ですが、半身浴が無意味というわけでは決してありません。
目的に応じて使い分けをしましょう。
半身浴は心臓への負担が少ないので、家庭で行う手段としては安全で、30分から人によっては1時間でも入っていられる、それがゆったりとした気分にさせてくれます。

熟女型の冷えには、作られた熱を全身に運ぶために血管を拡げて血液が通る道筋をつけてやることが大事です。
ただし、足の筋肉が薄っぺらで、足囲がCとかDの人は、何をどうしても外気温が下がれば足先も冷えます。
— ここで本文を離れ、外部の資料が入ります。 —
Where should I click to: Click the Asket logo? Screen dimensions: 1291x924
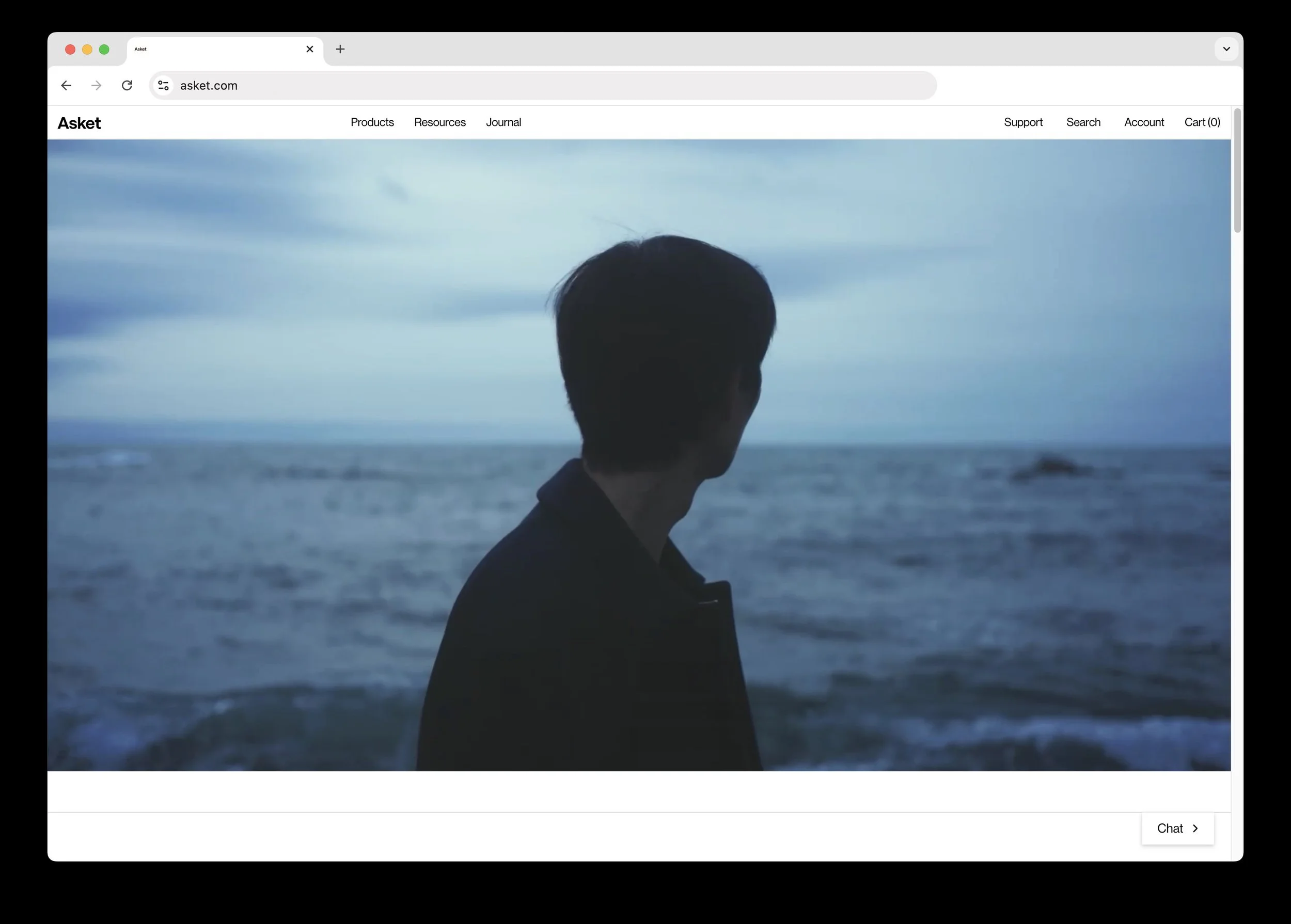click(79, 123)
野郎型:太りやすい、汗をかきやすい、お腹が冷たい、風邪を引きやすい、便秘や下痢をしやすい、顔がテカる

野郎型
『手が冷たい人は心が温かい』といわれます。
手が氷のように冷たい“乙女型冷え性”の人では、手足の血管が収縮して内側に熱がこもり、深部体温は38℃を超える人もいたりしますので『手が冷たい人は心(芯)が温かい…熱がこもりますので…』ということは確かに言えそうです。
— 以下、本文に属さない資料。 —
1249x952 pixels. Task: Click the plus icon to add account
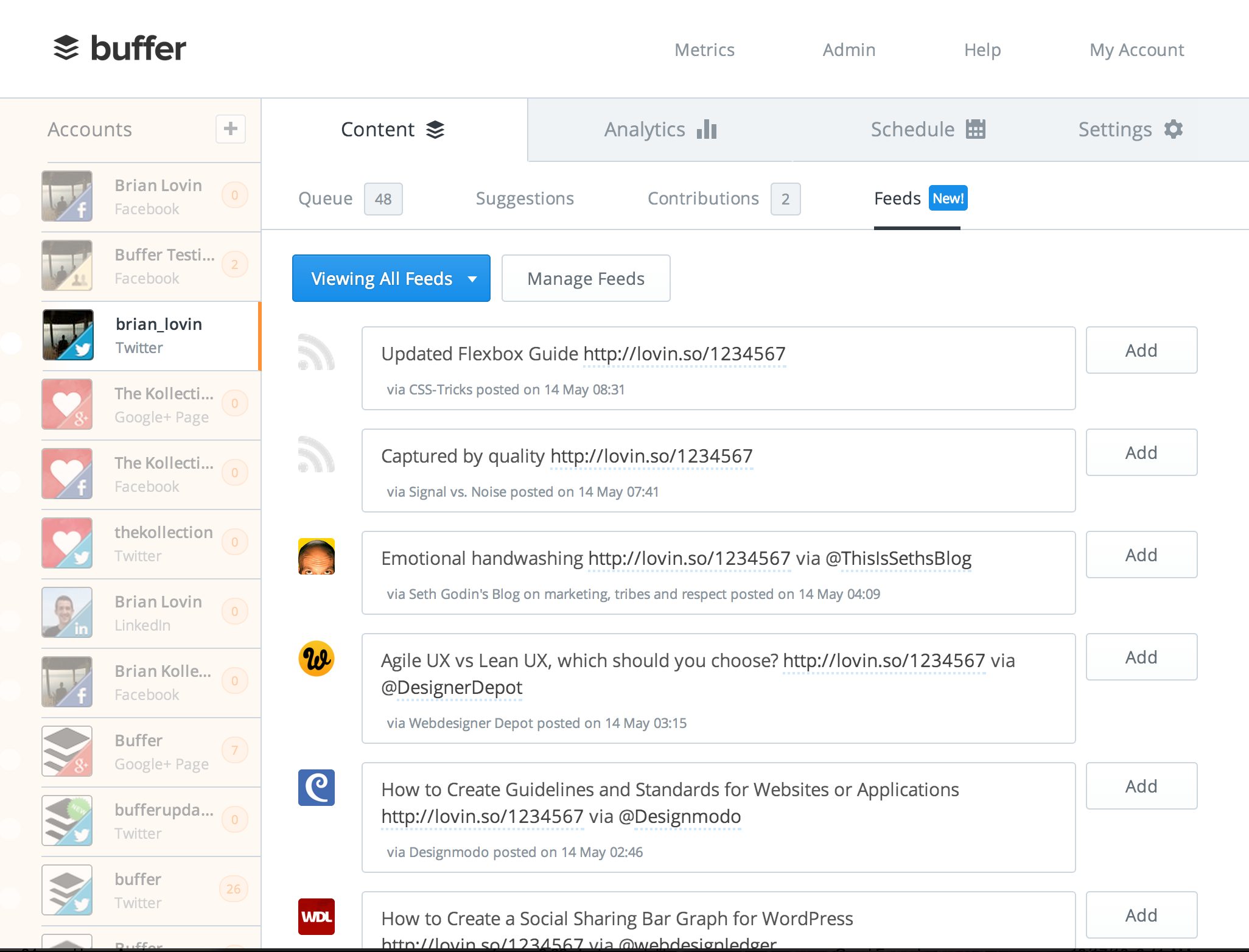230,129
では逆に、『手が温かい人は心が冷たい』はどうでしょう。
世の中には年がら年中手足が温かく、全身に汗をかきやすくて、一見とても健康そうにみえるのに、すぐ風邪をひいたり、何かというとアレルギーを起こしたりする人がいます。

一般的に寒冷環境では交感神経が適度に働いて末梢の血管を収縮させ、熱を逃がさないようにするのですが、真冬の戸外でも手が温かいタイプの人では交感神経の活性度が下がり、寒い状況でも血管が収縮しないため、拡張した末梢の血管から熱が逃げるのだといわれます。

血管が開きっぱなしの手は温かい一方、体の芯は冷えている…
つまり、『手が温かい人は心が冷たい』といえます。

冬でも手の血行がいいのであかぎれもせず、冷たい水を使って素手で洗い物をするなどへっちゃらで、手袋も必要なし、ただし、手の冷たい人とうっかり手を繋いで熱を奪われたりします。

熱が逃げやすいので、免疫細胞が集中する腸は逆に冷えて免疫能が衰えるため、感染症やアレルギーに弱くなります。
便秘の人も多いかもしれません。

これまでこういうタイプはぽちゃっとした色白の女性に多いと言われてきたようですが、太り気味で暑がりの男性にも多くみられることから“野郎型”と呼んでいます。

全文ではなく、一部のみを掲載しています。